Manuel Juan Somoza/La Habana
Comenzó el noveno mes y muchos cubanos sienten que la oscuridad, el silencio y la ansiedad se han transformado en el peor enemigo de sus esperanzas de alcanzar, al menos, aguas tranquilas.
En los últimos días, la combinación de 20 horas consecutivas sin electricidad y cuatro de luz ha ido cediendo terreno a las tinieblas.
A las tres de la tarde del lunes, 16 circuitos de La Habana llevaban entre 26 y 23 horas sin servicio y sin pronóstico de cuándo terminaría la agonía.

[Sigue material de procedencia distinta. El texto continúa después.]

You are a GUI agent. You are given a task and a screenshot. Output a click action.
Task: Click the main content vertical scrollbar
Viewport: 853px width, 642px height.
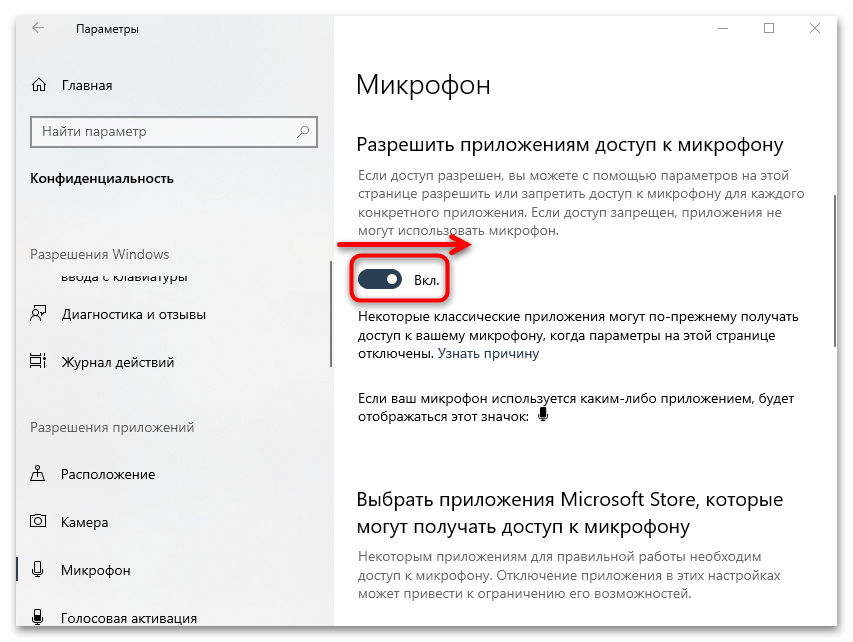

Este martes, en mi barrio del oeste de la ciudad, sumamos 34 horas a oscuras, sin anuncio alguno de mejoría.
Redacto a las 10 de la mañana, con la batería de mi laptop, las neveras vacías de agua y alimentos, y sin tener la menor idea de en qué momento podré transmitir esta nota.
Va cumpliéndose de manera siniestra la ofensiva diseñada en Washington para “acabar con el comunismo” en Cuba, aplicada a partir del conocimiento de las carencias acumuladas en el sistema eléctrico nacional por razones diversas, entre ellas, los casi 70 años de guerra económica estadounidense contra la isla y la incapacidad del gobierno nacional de fortalecer, a tiempo y con visión de futuro, la generación de electricidad, el corazón de cualquier país moderno.
Desde enero pasado no se han podido generar unos mil 400 megawatts por la amenaza del presidente Trump de imponer altos aranceles a quienes intenten vender petróleo a los cubanos. Esos motores operan con diésel y full oil, se les dio un mantenimiento de urgencia en 2025 y de estar disponibles, este martes, por ejemplo, el apagón sólo habría existido por algunas horas en el horario nocturno de mayor consumo.
Así van las cosas en mi país en el inicio de septiembre, cuando pese a las adversidades, más de cuatro millones de alumnos de todas las edades han comenzado el curso escolar, aunque solo la enseñanza primaria la lo hará de manera presencial aprovechando la luz solar y la que pueda garantizar la empresa eléctrica, el resto deberá estudiar a distancia en un país donde la educación gratuita es uno de los logros del socialismo a la cubana, también en riesgo.
¿Cómo habrán amanecido esos padres, esos niños, esos maestros en la intención de no permitir que los venza el ahogo impuesto desde la otra acera? No tengo respuestas, solo puedo suponer que comenzar un curso escolar en medio del asedio no es locura, ni política, ni propaganda, es una VERDADERA HEROICIDAD.
Son las 10 y 40 de la mañana, acaban de reponer la luz en el barrio, no sé hasta cuándo, y corro a fin de dejar constancia.